■ Task instructions
Tally the lines below that contain the word "category", and give only that number.

Stored dataset items
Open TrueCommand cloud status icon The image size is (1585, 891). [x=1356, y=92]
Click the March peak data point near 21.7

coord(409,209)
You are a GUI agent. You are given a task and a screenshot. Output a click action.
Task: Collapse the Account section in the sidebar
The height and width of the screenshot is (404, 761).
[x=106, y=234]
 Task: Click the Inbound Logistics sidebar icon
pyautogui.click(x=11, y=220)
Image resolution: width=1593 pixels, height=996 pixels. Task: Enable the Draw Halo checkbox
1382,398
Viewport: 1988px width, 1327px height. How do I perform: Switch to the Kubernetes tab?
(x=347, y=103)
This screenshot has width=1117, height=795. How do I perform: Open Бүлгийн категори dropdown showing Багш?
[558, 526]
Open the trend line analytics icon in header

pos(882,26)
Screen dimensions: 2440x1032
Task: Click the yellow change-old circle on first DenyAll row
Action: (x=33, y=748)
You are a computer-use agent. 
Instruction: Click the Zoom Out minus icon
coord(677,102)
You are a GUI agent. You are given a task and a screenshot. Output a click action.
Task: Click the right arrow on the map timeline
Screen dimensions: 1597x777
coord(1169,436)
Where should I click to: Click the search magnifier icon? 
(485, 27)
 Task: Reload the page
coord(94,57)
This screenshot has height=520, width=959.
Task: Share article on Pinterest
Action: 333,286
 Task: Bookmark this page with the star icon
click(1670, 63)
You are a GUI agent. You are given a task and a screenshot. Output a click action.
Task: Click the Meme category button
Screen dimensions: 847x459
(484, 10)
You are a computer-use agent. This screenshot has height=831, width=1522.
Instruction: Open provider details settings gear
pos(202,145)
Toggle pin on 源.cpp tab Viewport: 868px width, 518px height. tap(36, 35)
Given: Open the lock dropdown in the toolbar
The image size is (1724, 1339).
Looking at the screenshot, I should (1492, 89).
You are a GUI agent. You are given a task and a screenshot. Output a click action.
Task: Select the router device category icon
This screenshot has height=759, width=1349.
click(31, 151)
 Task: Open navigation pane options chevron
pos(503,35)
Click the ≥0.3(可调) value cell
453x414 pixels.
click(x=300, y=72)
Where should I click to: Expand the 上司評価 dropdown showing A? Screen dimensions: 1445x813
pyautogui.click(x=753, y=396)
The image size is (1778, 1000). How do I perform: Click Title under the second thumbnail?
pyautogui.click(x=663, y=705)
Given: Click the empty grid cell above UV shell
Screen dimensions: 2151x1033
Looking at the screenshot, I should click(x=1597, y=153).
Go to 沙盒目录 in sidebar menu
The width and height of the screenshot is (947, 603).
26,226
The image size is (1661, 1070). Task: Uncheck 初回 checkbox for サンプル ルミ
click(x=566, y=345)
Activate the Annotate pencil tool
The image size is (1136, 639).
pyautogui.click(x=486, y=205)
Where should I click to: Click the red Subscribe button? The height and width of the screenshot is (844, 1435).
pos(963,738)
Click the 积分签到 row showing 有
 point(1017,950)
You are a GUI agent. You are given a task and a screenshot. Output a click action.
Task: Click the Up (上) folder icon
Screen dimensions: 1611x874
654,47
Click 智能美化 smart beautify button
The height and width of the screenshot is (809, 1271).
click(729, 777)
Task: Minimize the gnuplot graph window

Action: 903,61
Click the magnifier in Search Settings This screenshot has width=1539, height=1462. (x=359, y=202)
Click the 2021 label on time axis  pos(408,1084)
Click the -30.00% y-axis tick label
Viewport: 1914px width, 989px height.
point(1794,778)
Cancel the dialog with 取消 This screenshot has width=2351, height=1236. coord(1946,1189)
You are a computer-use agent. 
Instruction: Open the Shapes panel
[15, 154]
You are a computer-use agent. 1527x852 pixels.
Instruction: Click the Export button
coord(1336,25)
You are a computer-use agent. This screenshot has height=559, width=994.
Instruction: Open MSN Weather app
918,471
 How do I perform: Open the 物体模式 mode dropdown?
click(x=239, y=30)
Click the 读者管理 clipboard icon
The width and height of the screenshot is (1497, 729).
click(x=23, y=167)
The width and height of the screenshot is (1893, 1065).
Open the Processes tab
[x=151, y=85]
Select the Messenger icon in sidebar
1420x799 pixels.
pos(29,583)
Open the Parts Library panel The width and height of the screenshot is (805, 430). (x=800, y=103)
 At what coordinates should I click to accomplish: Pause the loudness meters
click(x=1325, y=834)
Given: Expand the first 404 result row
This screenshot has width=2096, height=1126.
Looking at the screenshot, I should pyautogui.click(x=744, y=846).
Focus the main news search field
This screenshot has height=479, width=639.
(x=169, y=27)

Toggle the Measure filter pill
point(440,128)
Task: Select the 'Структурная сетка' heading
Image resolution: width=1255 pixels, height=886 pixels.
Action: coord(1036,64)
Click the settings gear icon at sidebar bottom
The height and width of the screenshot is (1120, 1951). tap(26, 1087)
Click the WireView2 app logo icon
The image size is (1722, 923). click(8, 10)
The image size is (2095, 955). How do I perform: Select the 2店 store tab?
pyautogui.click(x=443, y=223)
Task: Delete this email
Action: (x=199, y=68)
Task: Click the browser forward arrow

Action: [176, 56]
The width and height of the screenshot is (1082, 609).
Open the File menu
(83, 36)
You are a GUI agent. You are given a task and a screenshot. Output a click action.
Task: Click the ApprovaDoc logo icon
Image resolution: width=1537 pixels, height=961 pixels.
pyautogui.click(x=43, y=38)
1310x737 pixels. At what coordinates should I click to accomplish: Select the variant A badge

■ Output for this task
2